The trial court did not err in making the supplementary finding in the decree that the corporation was used as a medium through which the moneys paid by plaintiff passed into the hands of defendants. No request was made for the submission of such an issue; nor was its submission required. It is not every question of fact that is required to be submitted to the jury. The court did submit the substantial and inclusive issue, as to whether Bush and wife invested in their homestead the money paid by Ellena G. Gaffney in the purchase of the land conveyed to her. That issue was answered in the affirmative by the jury. The question as to whether the corporation was used as a medium for the passage of the money was merely an incidental, evidentiary question not necessary to be submitted to the jury. Only the substantial and ultimate issues of fact are required to be submitted to the jury. Ormsby v. Ratcliffe, 117 Tex. 242, 1 S.W.2d 1084.
The admission of a material, independent fact, not made as a part of bona fide negotiations for a compromise, is admissible in evidence against the party making it. The rule excluding statements made in the course of negotiations for a compromise has its foundation in an implied understanding of the parties that they may fairly exchange their views without prejudice to the end that litigation may be avoided. The conversation between Ellena G. Gaffney and Bush was not one of disarmed candor upon the faith of mutual efforts to effect a compromise. Upon the contrary, the apparent purpose, so far as Bush was concerned, was a demand for an explanation from her as to why, in view of their previous friendly relations, she had sued him. Instead of agreeing to discuss the matter, he refused to do so because of her imposition of the condition that the conversation be in the presence of her lawyer. This proffered suggestion he promptly rejected. There were, therefore, no negotiations or discussions looking to a compromise of the differences between the parties. Accordingly, the conversation is not cloaked with that privilege accorded by the law to negotiations for compromise. The statement testified to by Ellena G. Gaffney as having been made by Bush, to the effect that the money paid by her had been invested in his home, was admissible in evidence. The truth of the statement, affirmed by her, but denied by him, was a matter to be resolved by the jury. Sanford v. John Finnigan Co. (Tex.Civ.App.) 169 S.W. 624; Farmers' State Bank Trust Co. v. Gorman Home Refinery Co. (Tex.Com.App.) 3 S.W.2d 65; Greenleaf, Evidence, § 192.
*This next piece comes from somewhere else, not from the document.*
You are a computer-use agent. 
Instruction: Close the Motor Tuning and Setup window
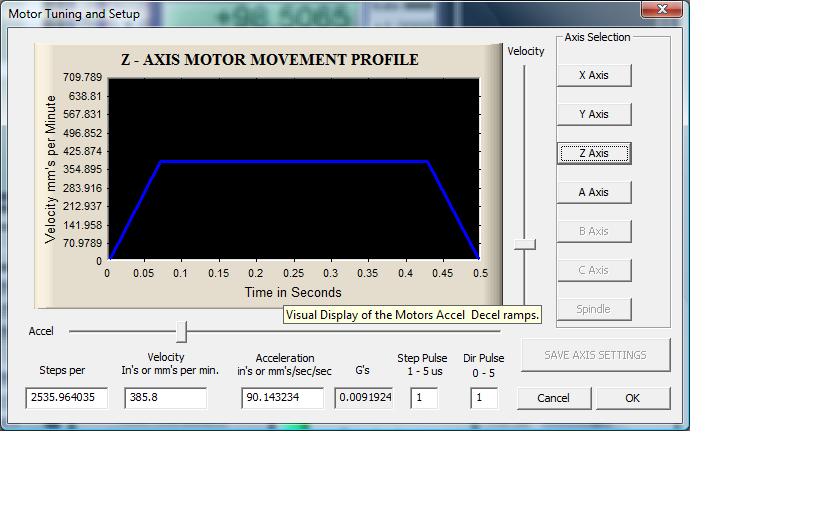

The evidence is amply sufficient to warrant the court in decreeing the establishment of a constructive trust upon the homestead propery of Bush and wife to the extent of the sum of $20,000, found by the jury to have been invested in that property out of the money paid by Ellena G. Gaffney. Mrs. Gaffney delivered to Bush checks aggregating $23,360 in part payment of the purchase price of the two tracts of 80 acres and 20 acres here involved. Some of these checks were made payable to H. W. Bush, and others to Citrus Development Holding Corporation. Those payable to Bush bore his indorsement, and in some instances, also, the indorsement of the corporation; those payable to the corporation bore its indorsement executed by Bush as president. Some of the checks showed an indorsement indicating a deposit to the credit of the corporation. Although Bush had control and possession of the books, records, and papers of the corporation that would have shown the disposition of its moneys, he failed to produce them upon the trial, in spite of the fact that, on giving his deposition soon after the filing of the suit, he received notice of the necessity for the production of those documents at the trial. The only explanation of Bush as to the origin of the moneys with which he purchased and improved his homestead was his uncorroborated statement that they came from "a fund created in Florida" or from money made by him in Florida. Mrs. Gaffney testified explicitly to the point that Bush stated that he had put the money paid by her into his homestead. Of course, Bush denied making that statement. The jury believed that she was telling the truth, but that he was not. And the evidence is sufficient to sustain the verdict of the jury finding that Bush did invest the money paid by her in his homestead. The decree, with reference to the establishment of a constructive trust, therefore, rests upon a firm basis. Meyers v. Baylor University (Tex.Civ.App.) 6 S.W.2d 393; Spencer v. Pettit (Tex.Civ.App.) 17 S.W.2d 1102; Andrews v. Brown (Tex.Com.App.) 10 S.W.2d 707; Smith v. Green (Tex.Civ.App.) 243 S.W. 1006; First State Bank v. Zelesky (Tex.Civ.App.) 262 S.W. 190; House v. Rogers (Tex.Civ.App.) 23 S.W.2d 414; Rogers v. House (Tex.Com.App.) 39 S.W.2d 1111; Home Inv. Co. v. Strange, 109 Tex. 342, 343, 195 S.W. 849, 204 S.W. 314, 207 S.W. 307; Zundell v. Gess, 73 Tex. 144, 10 S.W. 693.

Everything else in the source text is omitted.